→ Your objective
Scan the records below for the line containing "This screenshot has height=784, width=1568." and the line containing "You are a computer-use agent. This". Copy both, plus every line between, exactly.

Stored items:

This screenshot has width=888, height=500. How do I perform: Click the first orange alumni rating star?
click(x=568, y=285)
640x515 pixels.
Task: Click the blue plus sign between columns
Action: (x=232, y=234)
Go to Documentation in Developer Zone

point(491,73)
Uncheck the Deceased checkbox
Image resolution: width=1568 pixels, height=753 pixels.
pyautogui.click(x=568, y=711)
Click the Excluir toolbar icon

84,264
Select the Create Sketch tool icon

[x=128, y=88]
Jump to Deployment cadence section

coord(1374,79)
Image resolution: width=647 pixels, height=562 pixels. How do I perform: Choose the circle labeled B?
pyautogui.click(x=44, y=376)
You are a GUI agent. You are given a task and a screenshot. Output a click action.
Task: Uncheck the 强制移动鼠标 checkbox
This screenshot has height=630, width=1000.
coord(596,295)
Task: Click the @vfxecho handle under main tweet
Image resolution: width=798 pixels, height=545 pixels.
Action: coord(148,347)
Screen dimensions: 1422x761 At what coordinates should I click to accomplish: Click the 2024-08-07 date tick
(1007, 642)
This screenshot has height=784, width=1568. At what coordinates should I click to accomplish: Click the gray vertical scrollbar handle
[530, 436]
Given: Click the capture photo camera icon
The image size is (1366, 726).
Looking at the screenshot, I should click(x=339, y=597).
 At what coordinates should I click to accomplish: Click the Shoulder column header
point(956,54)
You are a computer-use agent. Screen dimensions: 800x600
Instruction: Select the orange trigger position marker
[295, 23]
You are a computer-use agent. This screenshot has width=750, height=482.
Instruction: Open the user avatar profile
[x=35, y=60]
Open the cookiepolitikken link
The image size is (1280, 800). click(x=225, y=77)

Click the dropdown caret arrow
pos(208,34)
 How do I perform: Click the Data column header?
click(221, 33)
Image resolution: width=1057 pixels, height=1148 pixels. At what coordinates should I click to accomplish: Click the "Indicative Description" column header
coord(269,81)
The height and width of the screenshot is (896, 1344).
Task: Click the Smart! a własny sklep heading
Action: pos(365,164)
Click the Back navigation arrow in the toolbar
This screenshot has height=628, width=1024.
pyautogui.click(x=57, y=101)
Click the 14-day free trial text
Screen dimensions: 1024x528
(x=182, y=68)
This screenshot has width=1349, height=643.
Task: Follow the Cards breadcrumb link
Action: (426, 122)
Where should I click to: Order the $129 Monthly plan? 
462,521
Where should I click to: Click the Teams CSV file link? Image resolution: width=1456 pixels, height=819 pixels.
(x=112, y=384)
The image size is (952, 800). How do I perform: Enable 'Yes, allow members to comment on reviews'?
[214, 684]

→ Result of the exercise
This screenshot has height=784, width=1568. At what coordinates should I click to accomplish: Click the gray vertical scrollbar handle
[530, 436]
Given: Click the capture photo camera icon
The image size is (1366, 726).
Looking at the screenshot, I should click(x=339, y=597).
 At what coordinates should I click to accomplish: Click the Shoulder column header
point(956,54)
You are a computer-use agent. Screen dimensions: 800x600
Instruction: Select the orange trigger position marker
[295, 23]
You are a computer-use agent. This screenshot has width=750, height=482.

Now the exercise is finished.